February 25, 2026
CGO? More like CGone
Show HN: I ported Tree-sitter to Go
Go dev drops C baggage, fans cheer—then argue about the name
TLDR: A pure-Go port of Tree-sitter promises easier installs, cross-platform builds, and much faster small edits in code editors. Devs cheer the end of C hassles, but the thread spirals into a “got” name mix-up with OpenBSD’s tool, Git compatibility debates, and a cheeky “is this AI-written?” jab—because of course it does.
A solo dev just ported Tree-sitter—the code-parsing engine loved by editors—into pure Go, no C glue needed. That means simpler installs, easier cross-platform builds, and claims of up to 90x faster small edits in editors. The crowd went wild… then immediately started fighting over the name.
On one side, the freedom-from-C party arrived early. Bazel folks practically rolled out a red carpet: “no more CGO” means fewer build nightmares and happier continuous integration. On the other, the thread forked like a drama-prone Git repo when people saw the word “got.” Cue confusion with OpenBSD’s Game of Trees (a Git tool), and suddenly half the comments were about whether this new thing should work with Git like jujutsu, or how it “improves over git.” Spoiler: it’s not a Git tool—it’s a parser.
Meanwhile, the speed claim had folks side-eying their keyboards, but the feature list felt real: drop-in grammars, incremental parsing, syntax highlighting, and tagging—all in Go. Then a classic HN twist: one commenter poked at the repo layout and asked if this was “an LLM thing”, because nothing says launch day like a stray AI accusation.

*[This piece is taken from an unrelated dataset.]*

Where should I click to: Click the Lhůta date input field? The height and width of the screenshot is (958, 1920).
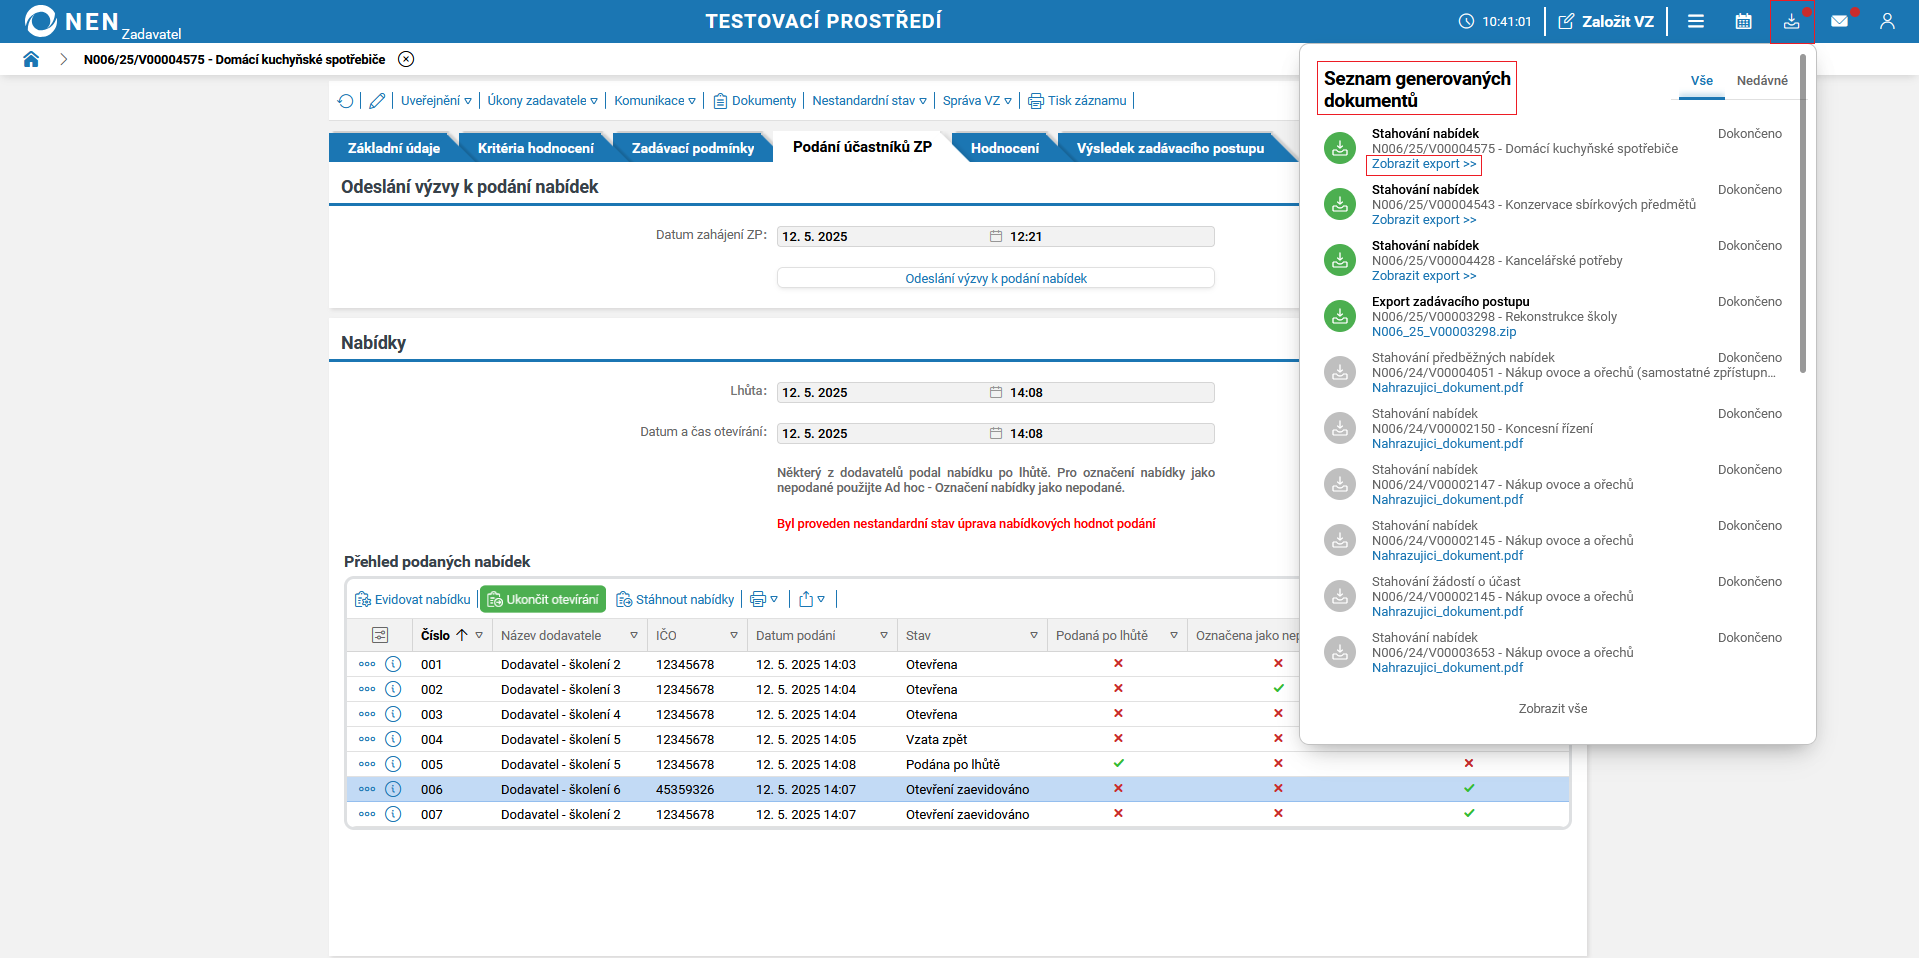[880, 393]
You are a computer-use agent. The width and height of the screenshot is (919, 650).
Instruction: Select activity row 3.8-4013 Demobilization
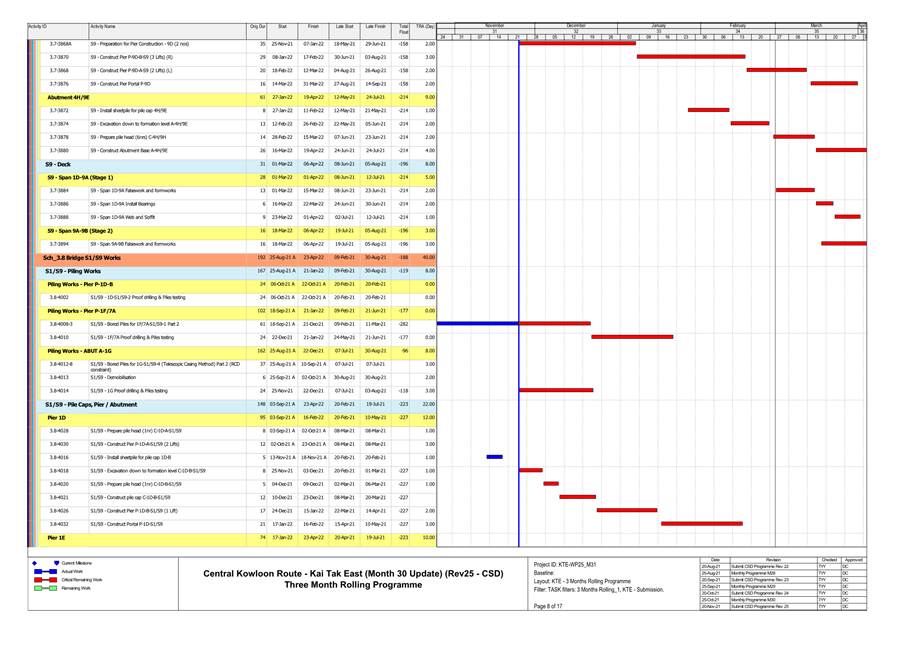tap(120, 378)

Verdict: fans love the no-C, works-anywhere vibe; the comments devolved into a got/gotcha name war and Git tangents, with a sprinkle of AI paranoia. Welcome to the internet in 2026. Repo
Key Points
- •gotreesitter is a pure-Go Tree-sitter runtime that removes CGo and C toolchain dependencies and is WASM-ready.
- •It implements Tree-sitter’s parse-table format so existing grammars work without recompilation.
- •Claims include faster performance than CGo bindings, with incremental editing up to ~90x faster (1.38 μs vs 124 μs).
- •Features cover S-expression queries with predicates, incremental parsing, syntax highlighting, and symbol tagging.
- •A Quality field per language indicates parse fidelity (full, partial, none), and benchmarks compare against go-tree-sitter under specified environments.